**Your task**
What follows is a listing to transcribe exactly, leaving the pictures out.

**Records for this task**
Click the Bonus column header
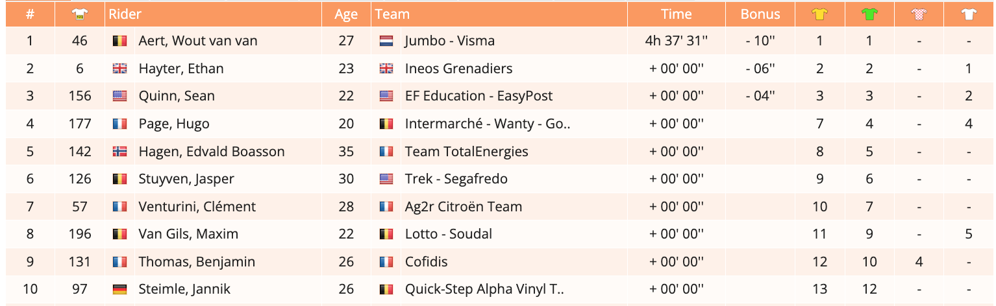The image size is (996, 306). tap(760, 14)
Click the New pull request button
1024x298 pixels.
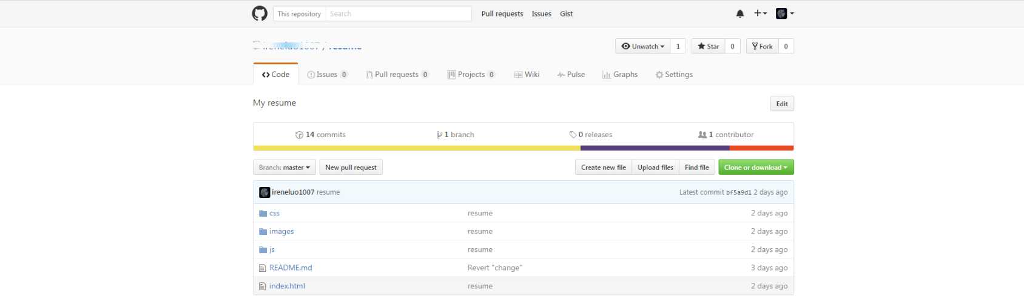[351, 168]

**Reply to the exercise**
Click the Bonus column header
The image size is (996, 306). tap(760, 14)
Click the New pull request button
1024x298 pixels.
[351, 168]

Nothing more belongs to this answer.